DATASET CONTENT »
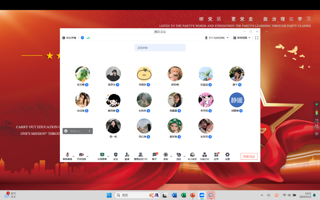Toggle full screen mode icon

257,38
* * *
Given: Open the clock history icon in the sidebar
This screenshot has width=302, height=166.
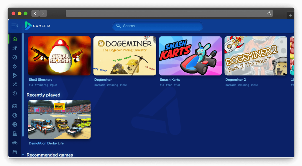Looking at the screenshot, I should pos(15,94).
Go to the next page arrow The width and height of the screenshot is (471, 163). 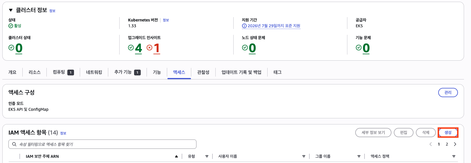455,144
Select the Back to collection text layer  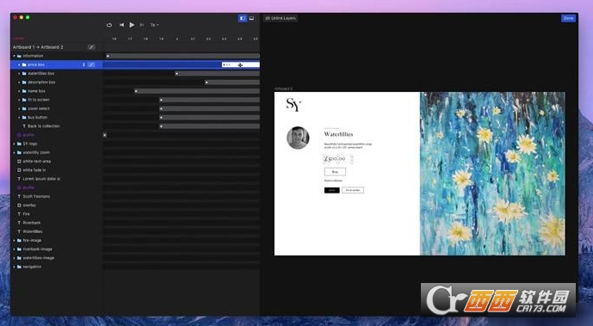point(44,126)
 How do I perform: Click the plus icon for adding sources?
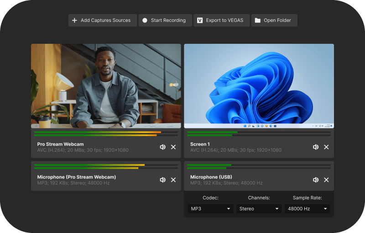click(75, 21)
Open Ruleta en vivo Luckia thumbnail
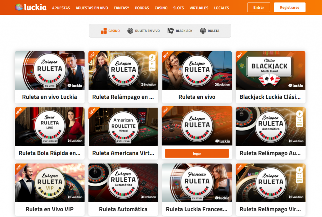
--
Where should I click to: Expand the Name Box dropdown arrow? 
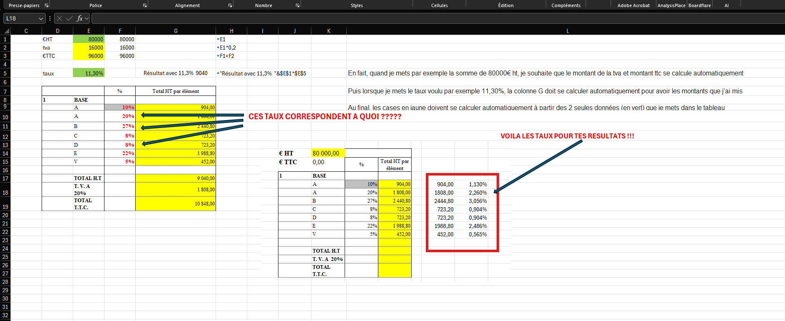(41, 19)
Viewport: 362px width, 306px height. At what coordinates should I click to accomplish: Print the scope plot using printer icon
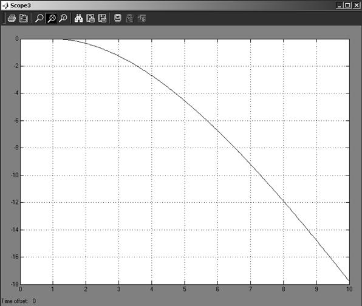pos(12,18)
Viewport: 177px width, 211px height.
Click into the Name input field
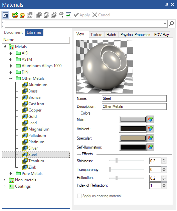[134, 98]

PROMPT » Check each line above for the string "Open" and show the ones that have it.

WRITTEN ANSWER »
Given: Open the clock history icon in the sidebar
Open Ruleta en vivo Luckia thumbnail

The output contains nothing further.